▸ WRITTEN TASK 1
Echo the stretch of the passage on Henryk Pająk from "A prolific writer, Henryk" through "law in 1981.".

▸ SOURCE DOCUMENT
* Begin *
Henryk Pająk (born 1937) is a Polish writer, journalist and publisher.

Biography
Coming from a peasant family living in the back country, Pająk nevertheless went on to study philology at the Maria Curie-Skłodowska University in the city. He then became teacher of Polish language in a gymnasium and contributed to a farm newspaper in Lublin (Sztandar Ludu). In 1965, he founded a poets association in 1965 called "Prom". In 1969, he compiled Henryk Cybulski's memoirs, Czerwone noce (Red nights) about Przebraże Defence, the self-defence of Poles against the Ukrainian UPA. Pająk wrote then a novel based on this subject matter, Los (Fate) in 1969. 

A prolific writer, Henryk Pająk wrote many novels and poems which made him notable locally such as Druga śmierć (Second death) in 1971, Tam, za snem (There, for sleep) in 1991 (received 2 literary awards) or Wolny (Free) in 1992. He also headed the Lublin's section of the Polish union of writers (Związek Literatów Polskich). Under the communist regime, he was a member of the PZPR but left it during the Martial law in 1981.
* End *
Entries from a dataset
* Begin *
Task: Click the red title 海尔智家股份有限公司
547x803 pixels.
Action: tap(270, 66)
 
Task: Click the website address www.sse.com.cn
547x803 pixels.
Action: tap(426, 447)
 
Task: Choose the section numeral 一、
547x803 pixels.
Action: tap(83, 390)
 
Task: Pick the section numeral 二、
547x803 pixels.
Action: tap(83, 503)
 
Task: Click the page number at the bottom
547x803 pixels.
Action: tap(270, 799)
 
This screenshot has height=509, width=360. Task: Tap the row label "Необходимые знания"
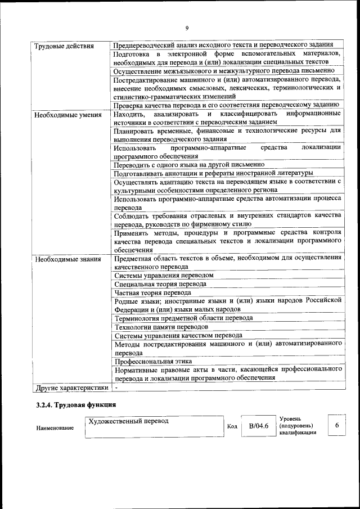pyautogui.click(x=68, y=260)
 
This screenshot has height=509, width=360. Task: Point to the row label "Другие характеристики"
pyautogui.click(x=72, y=388)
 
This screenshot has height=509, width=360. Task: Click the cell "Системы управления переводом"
pyautogui.click(x=164, y=276)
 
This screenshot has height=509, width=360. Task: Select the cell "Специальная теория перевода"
pyautogui.click(x=160, y=284)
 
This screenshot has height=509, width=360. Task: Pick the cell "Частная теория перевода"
pyautogui.click(x=152, y=292)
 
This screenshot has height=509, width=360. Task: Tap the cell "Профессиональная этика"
pyautogui.click(x=153, y=361)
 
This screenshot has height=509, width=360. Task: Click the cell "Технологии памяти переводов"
pyautogui.click(x=161, y=327)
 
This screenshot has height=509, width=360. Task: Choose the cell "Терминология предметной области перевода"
pyautogui.click(x=183, y=318)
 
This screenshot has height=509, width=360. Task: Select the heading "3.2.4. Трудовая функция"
pyautogui.click(x=76, y=405)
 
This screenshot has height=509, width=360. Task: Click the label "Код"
pyautogui.click(x=231, y=426)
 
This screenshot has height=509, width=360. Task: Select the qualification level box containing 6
pyautogui.click(x=336, y=426)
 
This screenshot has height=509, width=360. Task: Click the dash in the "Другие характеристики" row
pyautogui.click(x=116, y=388)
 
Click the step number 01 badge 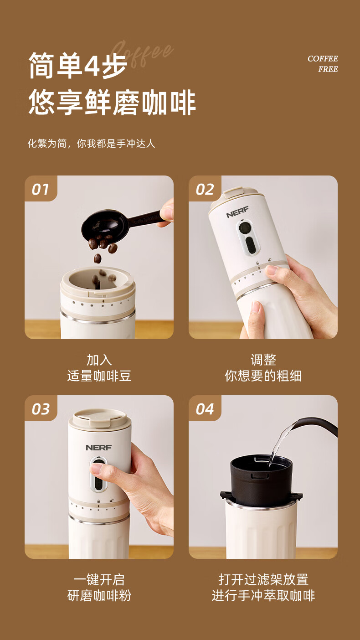[41, 189]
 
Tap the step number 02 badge [205, 189]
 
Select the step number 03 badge [41, 408]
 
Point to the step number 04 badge [205, 408]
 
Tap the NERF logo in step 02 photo [237, 212]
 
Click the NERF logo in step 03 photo [98, 448]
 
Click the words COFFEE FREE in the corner [323, 64]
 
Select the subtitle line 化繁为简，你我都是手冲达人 [91, 144]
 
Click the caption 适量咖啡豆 [99, 376]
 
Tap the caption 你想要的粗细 [263, 376]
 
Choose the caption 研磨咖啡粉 [99, 596]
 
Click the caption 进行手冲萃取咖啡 [263, 596]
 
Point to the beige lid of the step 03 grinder [99, 418]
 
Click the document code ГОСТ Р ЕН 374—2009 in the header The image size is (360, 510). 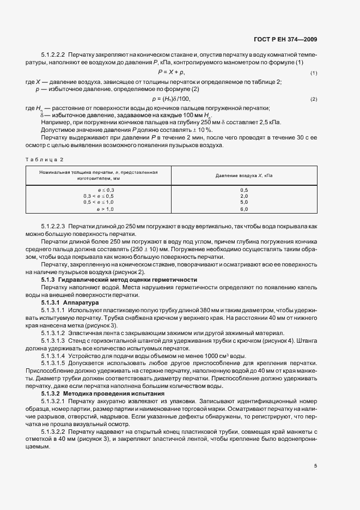[x=286, y=39]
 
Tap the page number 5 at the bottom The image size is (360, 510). [x=315, y=465]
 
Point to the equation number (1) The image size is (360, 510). [x=314, y=73]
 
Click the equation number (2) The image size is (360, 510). [x=314, y=99]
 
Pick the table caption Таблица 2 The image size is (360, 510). [x=45, y=160]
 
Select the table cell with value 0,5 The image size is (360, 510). [x=243, y=189]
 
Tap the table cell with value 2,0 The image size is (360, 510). [x=243, y=196]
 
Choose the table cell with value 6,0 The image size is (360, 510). [x=243, y=209]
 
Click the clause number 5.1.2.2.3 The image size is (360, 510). [x=53, y=225]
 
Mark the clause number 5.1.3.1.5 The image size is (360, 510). [x=53, y=363]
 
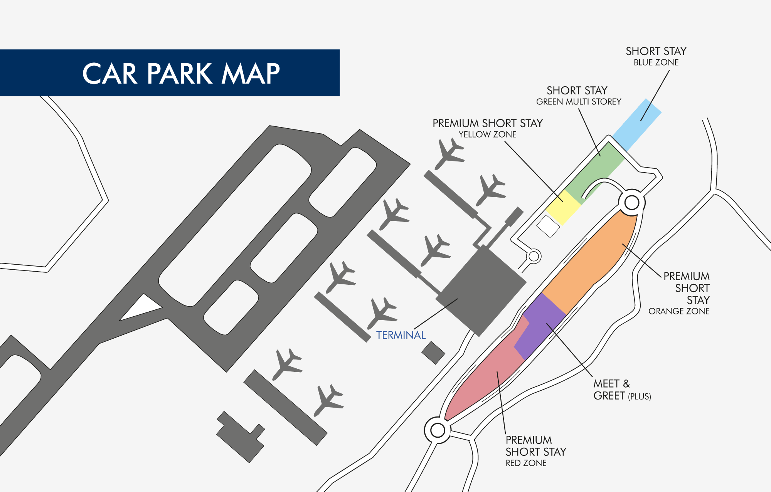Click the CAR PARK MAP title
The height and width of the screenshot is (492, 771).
[181, 73]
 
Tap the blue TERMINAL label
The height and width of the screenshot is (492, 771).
[401, 335]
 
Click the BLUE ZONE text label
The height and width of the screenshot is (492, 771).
[656, 62]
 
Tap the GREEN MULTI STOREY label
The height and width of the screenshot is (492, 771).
[579, 102]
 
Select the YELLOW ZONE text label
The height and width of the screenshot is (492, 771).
[487, 134]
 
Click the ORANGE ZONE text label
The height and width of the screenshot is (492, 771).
[679, 311]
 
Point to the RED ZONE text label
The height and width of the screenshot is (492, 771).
[526, 463]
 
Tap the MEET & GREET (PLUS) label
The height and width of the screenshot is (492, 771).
[622, 390]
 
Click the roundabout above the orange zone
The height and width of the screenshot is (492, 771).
[632, 202]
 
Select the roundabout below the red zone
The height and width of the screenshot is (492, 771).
[438, 430]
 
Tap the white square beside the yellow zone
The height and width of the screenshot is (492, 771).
[548, 226]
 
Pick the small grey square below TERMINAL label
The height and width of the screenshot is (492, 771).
[433, 353]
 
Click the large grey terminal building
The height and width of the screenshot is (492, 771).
[481, 291]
* End *
▸ WRITTEN TASK 2
In the entries, rename "Task" to "Instruction" across the stretch from the line containing "This screenshot has height=509, width=360. Task: Pick" through the line containing "pyautogui.click(x=153, y=361)", leaving everything else unchanged. Return only those lines.

▸ WRITTEN ANSWER 1
A prolific writer, Henryk Pająk wrote many novels and poems which made him notable locally such as Druga śmierć (Second death) in 1971, Tam, za snem (There, for sleep) in 1991 (received 2 literary awards) or Wolny (Free) in 1992. He also headed the Lublin's section of the Polish union of writers (Związek Literatów Polskich). Under the communist regime, he was a member of the PZPR but left it during the Martial law in 1981.

▸ WRITTEN ANSWER 2
This screenshot has height=509, width=360. Instruction: Pick the cell "Частная теория перевода"
pyautogui.click(x=152, y=292)
 
This screenshot has height=509, width=360. Instruction: Tap the cell "Профессиональная этика"
pyautogui.click(x=153, y=361)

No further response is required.